C'est une bien curieuse affaire que cette libération des infirmières bulgares après huit ans de détention et d'attente. On se pose franchement beaucoup de questions. Qu'est-ce qui a décidé Kadhafi d'en finir avec cette histoire qui n'en finissait pas ? On ne sait rien du montant de la rançon, avancée au final par le Qatar au motif que l'Union européenne tarde à débloquer les fonds (on avance néanmoins la somme de 461 millions de dollars). Le même émir du Qatar, souvenez-vous, qui était présent aux côtés de Sarkozy lors du défilé du 14 juillet ! A qui on a refilé des Airbus, en passant. Mais que vient faire la France dans cette affaire qui ne la concerne pas et qui, en revanche, était suivie depuis longtemps au niveau européen ?
On se doute bien que le voyage de Claude Guéant et Cécilia Sarkozy n'avait pour but que de finaliser une opération montée de toutes pièces par la Libye. Mais pourquoi Paris ? Et le voyage à venir de Sarkozy à Tripoli, outre une bonne opération de relations publiques, n'apporte, a priori, pas grand-chose d'autre qu'une vague reconnaissance.

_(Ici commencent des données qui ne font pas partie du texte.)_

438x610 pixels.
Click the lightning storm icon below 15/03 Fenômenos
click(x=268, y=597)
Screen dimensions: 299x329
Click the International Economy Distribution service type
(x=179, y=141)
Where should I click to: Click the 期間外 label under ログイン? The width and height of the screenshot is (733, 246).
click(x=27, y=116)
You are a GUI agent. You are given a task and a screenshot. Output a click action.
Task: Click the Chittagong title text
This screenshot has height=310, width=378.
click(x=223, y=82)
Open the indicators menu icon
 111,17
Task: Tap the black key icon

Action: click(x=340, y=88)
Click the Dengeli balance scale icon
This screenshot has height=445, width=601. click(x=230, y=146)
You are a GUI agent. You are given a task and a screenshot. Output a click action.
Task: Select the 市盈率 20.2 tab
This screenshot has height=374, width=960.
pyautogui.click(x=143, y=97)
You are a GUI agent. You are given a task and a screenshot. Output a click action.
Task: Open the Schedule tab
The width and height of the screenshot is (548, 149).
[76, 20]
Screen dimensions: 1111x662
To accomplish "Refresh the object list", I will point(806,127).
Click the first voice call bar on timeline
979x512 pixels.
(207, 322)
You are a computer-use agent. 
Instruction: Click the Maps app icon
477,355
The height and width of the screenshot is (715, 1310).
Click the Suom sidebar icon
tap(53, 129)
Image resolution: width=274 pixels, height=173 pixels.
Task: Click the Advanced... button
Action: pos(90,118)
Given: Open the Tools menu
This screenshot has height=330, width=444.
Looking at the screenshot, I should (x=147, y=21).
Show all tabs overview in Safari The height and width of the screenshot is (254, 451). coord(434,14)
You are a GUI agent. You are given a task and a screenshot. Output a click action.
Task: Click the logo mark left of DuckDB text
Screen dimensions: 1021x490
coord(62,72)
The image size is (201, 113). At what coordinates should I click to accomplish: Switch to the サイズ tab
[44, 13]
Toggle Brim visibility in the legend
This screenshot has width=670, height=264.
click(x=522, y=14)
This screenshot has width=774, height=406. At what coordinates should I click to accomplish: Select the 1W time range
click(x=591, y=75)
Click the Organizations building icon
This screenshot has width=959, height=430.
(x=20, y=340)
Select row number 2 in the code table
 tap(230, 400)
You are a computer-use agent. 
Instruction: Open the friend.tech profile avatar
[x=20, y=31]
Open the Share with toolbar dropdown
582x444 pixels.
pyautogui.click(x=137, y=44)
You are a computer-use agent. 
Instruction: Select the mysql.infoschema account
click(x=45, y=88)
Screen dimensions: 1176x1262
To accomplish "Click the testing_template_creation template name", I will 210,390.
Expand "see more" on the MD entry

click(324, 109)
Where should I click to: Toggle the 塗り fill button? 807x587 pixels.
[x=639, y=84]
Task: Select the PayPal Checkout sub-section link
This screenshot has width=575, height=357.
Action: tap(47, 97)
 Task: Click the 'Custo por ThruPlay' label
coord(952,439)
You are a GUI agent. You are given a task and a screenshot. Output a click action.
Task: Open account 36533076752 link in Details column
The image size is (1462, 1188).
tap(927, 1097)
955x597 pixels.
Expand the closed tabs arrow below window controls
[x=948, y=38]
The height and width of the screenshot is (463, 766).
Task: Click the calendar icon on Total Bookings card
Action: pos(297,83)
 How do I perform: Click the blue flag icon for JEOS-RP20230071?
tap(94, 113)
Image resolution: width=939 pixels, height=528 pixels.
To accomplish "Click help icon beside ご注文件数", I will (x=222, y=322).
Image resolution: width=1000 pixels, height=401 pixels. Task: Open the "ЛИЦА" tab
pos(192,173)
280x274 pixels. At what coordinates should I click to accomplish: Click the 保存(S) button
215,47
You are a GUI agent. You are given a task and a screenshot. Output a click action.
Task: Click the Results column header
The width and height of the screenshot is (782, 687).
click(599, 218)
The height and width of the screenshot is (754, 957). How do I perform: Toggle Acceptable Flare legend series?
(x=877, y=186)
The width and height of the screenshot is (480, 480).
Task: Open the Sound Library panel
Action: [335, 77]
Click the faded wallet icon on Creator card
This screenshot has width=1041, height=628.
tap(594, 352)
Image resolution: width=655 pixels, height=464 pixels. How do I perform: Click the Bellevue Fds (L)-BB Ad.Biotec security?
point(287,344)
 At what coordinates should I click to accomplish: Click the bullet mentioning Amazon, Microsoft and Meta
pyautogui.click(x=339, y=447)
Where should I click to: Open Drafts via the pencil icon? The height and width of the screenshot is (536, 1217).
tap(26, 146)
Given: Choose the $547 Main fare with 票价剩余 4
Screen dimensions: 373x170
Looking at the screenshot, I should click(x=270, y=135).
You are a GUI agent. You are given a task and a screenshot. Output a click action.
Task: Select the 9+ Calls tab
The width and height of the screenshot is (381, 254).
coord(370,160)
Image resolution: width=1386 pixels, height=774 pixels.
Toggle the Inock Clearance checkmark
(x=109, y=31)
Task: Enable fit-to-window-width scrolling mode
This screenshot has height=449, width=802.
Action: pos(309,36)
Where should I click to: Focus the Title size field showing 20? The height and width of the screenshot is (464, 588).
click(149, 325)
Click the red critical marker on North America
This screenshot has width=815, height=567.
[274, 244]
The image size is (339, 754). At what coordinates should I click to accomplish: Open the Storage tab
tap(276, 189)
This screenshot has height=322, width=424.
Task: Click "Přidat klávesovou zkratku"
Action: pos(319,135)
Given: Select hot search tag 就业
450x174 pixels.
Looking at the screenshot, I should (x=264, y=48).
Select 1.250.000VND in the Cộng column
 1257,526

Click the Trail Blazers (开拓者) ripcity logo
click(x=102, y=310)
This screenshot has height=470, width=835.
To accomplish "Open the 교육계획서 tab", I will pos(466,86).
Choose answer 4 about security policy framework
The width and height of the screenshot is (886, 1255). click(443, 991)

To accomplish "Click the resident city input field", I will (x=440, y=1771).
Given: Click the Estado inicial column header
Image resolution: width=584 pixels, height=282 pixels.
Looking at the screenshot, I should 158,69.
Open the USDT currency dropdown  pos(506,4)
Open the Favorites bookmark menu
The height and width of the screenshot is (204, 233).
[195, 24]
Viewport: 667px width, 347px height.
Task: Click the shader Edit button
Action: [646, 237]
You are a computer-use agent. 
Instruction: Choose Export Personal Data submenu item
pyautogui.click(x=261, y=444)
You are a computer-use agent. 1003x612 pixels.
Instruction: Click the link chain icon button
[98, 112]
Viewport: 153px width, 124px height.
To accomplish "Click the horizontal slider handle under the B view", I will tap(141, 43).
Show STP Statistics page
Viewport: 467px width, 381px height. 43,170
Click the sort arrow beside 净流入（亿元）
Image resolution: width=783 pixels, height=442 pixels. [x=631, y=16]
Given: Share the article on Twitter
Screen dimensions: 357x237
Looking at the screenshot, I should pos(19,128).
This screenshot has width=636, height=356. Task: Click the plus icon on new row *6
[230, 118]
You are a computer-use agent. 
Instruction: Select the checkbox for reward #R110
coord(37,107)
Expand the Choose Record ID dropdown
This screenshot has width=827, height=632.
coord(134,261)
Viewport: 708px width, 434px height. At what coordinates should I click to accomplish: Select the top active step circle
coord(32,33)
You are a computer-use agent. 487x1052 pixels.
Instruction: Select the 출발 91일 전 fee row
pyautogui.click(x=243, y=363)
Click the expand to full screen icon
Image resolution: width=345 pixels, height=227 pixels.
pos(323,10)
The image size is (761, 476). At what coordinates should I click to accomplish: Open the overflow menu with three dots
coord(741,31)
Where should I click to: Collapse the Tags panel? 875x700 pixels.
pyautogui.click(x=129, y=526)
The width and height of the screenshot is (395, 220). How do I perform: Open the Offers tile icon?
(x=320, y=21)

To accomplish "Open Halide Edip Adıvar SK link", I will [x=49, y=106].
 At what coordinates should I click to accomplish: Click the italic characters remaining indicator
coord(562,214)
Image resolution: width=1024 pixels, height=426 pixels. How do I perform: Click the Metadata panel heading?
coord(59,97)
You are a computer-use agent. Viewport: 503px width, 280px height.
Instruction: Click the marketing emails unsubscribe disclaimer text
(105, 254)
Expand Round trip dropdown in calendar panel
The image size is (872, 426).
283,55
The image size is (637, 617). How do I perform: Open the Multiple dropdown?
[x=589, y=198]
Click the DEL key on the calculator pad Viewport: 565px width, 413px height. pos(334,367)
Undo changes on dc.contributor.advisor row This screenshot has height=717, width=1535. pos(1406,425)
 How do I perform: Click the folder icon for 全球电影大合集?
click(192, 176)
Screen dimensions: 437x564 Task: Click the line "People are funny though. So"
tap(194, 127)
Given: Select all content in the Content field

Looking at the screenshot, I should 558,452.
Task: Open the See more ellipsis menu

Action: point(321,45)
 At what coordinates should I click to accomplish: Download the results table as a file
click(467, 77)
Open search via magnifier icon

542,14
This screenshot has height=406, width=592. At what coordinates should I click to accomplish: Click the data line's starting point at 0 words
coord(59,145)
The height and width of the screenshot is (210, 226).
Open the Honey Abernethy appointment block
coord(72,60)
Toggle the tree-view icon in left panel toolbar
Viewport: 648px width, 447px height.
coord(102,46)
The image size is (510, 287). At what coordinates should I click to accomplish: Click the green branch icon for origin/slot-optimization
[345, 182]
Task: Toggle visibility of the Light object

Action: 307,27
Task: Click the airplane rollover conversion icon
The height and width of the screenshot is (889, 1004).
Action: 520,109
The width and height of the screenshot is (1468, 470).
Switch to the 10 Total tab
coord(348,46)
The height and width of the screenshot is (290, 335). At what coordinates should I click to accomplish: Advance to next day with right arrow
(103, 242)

En revanche, on peut émettre quelques hypothèses. D'une part, Kadhafi a voulu se venger et récupérer le pognon qu'il avait été obligé de verser suite à l'arrestation du responsable libyen de l'attentat contre un avion de la PanAm qui avait fait 270 victimes en 1988 à Lockerbie en Ecosse. Comme quoi il a une longue mémoire et la rancune tenace. D'autre part, forcer la main des Européens en obtenant des garanties de normalisation des relations avec la Libye ?
Que Cécilia Sarkozy se soit greffée sur cette affaire qui ne pouvait qu'aboutir au résultat que l'on connaît est un excellent coup de pub pour cette dame ? on est content pour elle ? mais on n'en voit franchement pas la signification profonde. Si ce n'est que le camarade Kouchner, ci-devant ministre des Affaires étrangères, a été totalement étranger à l'affaire. Curieux.
Tout est bizarre dans cette histoire, voire obscur. Les acteurs ne sont pas à leur place et on ne peut s'empêcher de se demander quelle couleuvre il va falloir avaler. Cela dit, on est content de la libération de ces pauvres femmes dont le souci n'a jamais été d'inoculer le sida à quiconque et encore moins à des enfants.
On se prend à rêver que si l'Europe était réellement une puissance, il y a belle lurette que la Libye aurait été rayée de la carte.